Ronnie O’Sullivan hat es geschafft, nach einem 0:2-Rückstand drehte er das Match und zeigte eine klasse Leistung. Letztlich gewann er 10:3.
Nach dem Spiel stellte er Ding Junhui ein großartiges Zeugnis aus: „Er wird ein mehrfacher Weltmeister sein.“ Heute war Dings Leistung jedoch alles andere als berauschend. In der zweiten Session brachte er nichts mehr zusammen, spielte teilweise sogar lustlos.
Ganz anders O’Sullivan, der davon sprach, dass er „ganz okay“ gespielt hätte und sich gerne noch besser am Tisch fühlen würde.
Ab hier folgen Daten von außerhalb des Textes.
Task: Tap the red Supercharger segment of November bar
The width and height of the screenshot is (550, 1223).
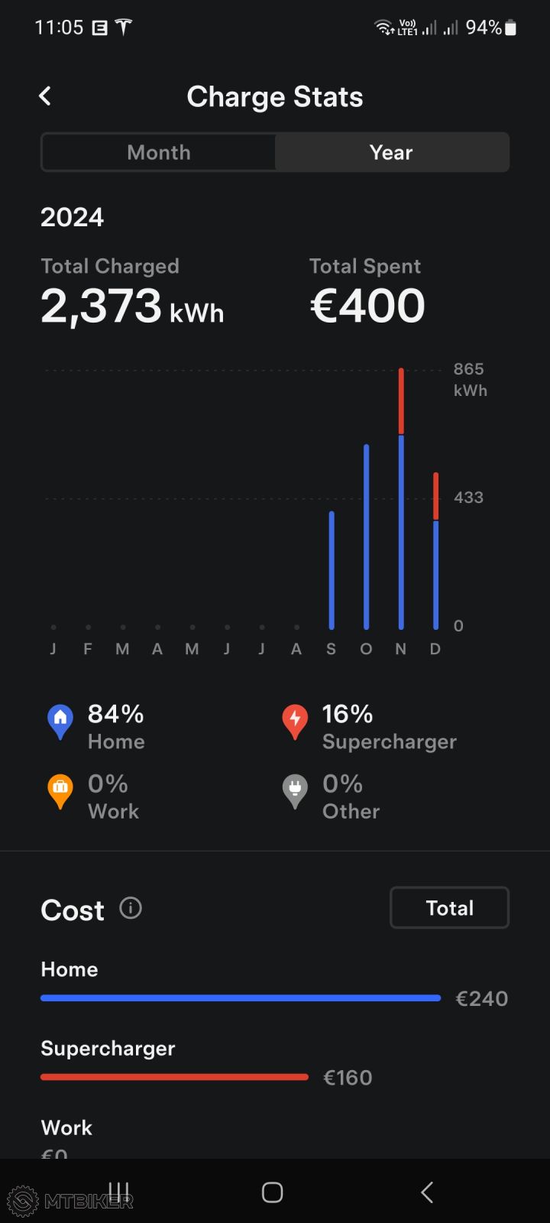Action: 401,401
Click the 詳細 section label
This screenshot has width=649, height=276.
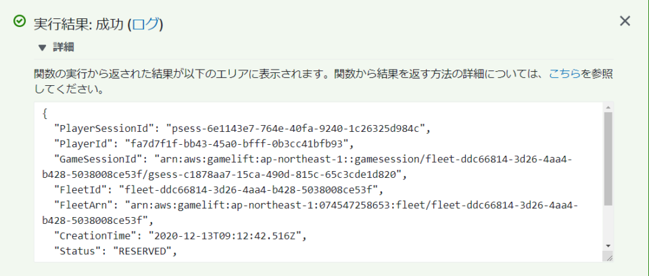64,47
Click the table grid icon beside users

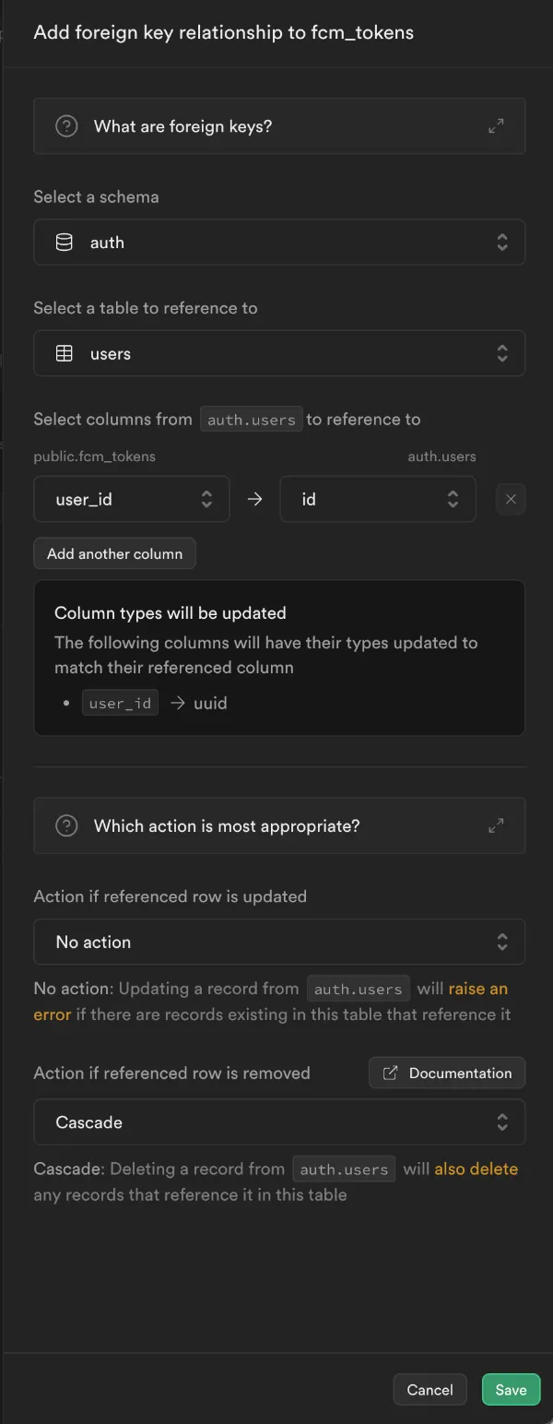point(65,354)
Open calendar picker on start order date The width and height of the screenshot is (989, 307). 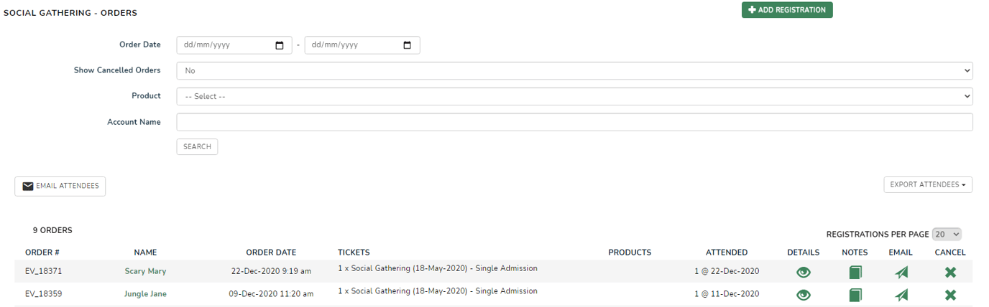(x=280, y=45)
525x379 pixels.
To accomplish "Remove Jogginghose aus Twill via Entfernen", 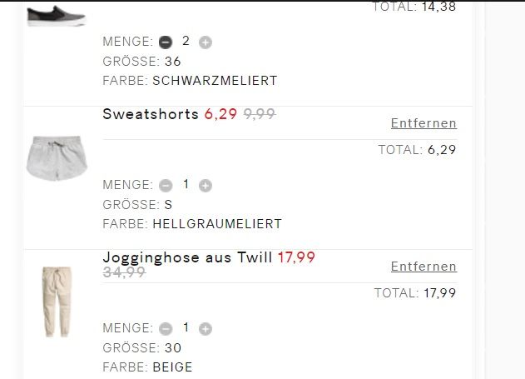I will tap(423, 267).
Der Engländer und nun dreifache Masters-Champion spielte das beste Spiel des Turniers.
Im ersten Frame nach der Pause schaffte O’Sullivan ein Break von 96 Punkten. Doch Ding schlug zurück: Nach einem Break von 65 Zählern verschoß Ding den Frameball. Von 67 möglichen Punkten erspielte O’Sullivan sich 66 und gewann den Frame kapp möglichst.
Doch dann ein glanzlicht O’Sullivans: 143 Punkte in Folge. Im nächsten Frame dann ausnahmsweise kein Geld für das Paul-Hunter-Stipendium, O’Sullivan spielte zwei Breaks mit gerade mal 48 und 49 Zählern.
Dann ein kuriosum: Beim Stand von 9:3 steht Ding Junhui auf und will O’Sullivan bereits zum Sieg gratulieren – Dabei stand noch ein Mid-Session-Interval an. O’Sullivan nahm Ding dann in den Arm und führte ihn aus der Arena.
Nach dem Interval gewann O’Sullivan mit zwei Breakes (67 und 40 Punkte). Der Frame wurde durch Zwischenrufe aus dem Publikum gestört, die die tolle Atmosphäre ein wenig zerstörten. O’Sullivan winkte nur ab und spielte noch unbeeindruckt weiter.
Nach meiner Zählung gab es runde 110 Breaks von mehr als 50 Zählern, allein dreizehn im Finale. Dies bedeutet 5500 Pfund (etwa 8.370 Euro) für das Paul-Hunter-Stipendium.